INSTRUCTIONS FOR THE TASK >> Render the lines from the very first one through the line containing "pyautogui.click(x=468, y=596)" as a numbered list, leaving out any blank lines.

Dataset items:

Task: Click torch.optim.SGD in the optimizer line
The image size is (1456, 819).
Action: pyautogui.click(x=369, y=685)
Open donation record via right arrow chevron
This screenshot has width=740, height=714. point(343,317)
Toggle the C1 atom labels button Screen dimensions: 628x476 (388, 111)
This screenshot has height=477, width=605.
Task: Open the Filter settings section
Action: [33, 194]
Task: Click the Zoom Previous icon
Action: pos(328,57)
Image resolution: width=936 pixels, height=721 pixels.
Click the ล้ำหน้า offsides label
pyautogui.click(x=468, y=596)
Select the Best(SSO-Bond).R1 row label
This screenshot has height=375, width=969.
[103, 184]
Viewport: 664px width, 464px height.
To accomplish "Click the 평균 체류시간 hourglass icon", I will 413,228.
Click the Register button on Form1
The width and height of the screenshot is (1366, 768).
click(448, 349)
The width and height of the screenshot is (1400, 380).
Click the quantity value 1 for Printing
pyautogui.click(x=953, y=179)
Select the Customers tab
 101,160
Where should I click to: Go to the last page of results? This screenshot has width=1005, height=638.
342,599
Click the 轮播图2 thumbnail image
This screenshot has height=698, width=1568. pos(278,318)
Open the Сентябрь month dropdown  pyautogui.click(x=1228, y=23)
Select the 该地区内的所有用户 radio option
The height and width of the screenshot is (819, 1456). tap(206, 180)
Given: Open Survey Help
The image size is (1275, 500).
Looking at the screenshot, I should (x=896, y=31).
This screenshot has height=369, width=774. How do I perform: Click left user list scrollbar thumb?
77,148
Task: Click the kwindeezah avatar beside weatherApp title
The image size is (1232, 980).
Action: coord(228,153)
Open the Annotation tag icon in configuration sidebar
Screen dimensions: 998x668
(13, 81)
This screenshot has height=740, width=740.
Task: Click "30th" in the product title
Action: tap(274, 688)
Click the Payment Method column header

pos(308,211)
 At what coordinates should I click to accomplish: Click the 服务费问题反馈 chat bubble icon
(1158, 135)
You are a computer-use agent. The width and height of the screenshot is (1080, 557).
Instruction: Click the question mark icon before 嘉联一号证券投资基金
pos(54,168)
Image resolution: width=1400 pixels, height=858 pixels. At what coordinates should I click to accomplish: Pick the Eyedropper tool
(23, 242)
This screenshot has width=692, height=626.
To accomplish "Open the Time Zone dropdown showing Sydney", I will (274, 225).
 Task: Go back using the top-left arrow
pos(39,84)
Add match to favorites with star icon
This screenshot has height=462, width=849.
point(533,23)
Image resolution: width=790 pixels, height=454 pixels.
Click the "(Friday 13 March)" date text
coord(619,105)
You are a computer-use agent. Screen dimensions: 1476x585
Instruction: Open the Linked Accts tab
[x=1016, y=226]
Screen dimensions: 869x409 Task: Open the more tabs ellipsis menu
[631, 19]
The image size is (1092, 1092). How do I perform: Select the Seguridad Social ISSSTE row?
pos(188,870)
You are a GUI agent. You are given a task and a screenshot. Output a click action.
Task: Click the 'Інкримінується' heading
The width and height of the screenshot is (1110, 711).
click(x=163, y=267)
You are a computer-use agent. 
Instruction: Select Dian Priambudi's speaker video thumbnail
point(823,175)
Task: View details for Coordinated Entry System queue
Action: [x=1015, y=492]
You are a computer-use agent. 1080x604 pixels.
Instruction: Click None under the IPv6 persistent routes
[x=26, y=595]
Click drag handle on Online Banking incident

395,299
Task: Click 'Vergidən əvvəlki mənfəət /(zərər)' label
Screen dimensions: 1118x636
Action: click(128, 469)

SOLUTION FOR THIS TASK >>
1. Task: Click torch.optim.SGD in the optimizer line
2. The image size is (1456, 819).
3. Action: pyautogui.click(x=369, y=685)
4. Open donation record via right arrow chevron
5. This screenshot has width=740, height=714. point(343,317)
6. Toggle the C1 atom labels button Screen dimensions: 628x476 (388, 111)
7. This screenshot has height=477, width=605.
8. Task: Open the Filter settings section
9. Action: [33, 194]
10. Task: Click the Zoom Previous icon
11. Action: pos(328,57)
12. Image resolution: width=936 pixels, height=721 pixels.
13. Click the ล้ำหน้า offsides label
14. pyautogui.click(x=468, y=596)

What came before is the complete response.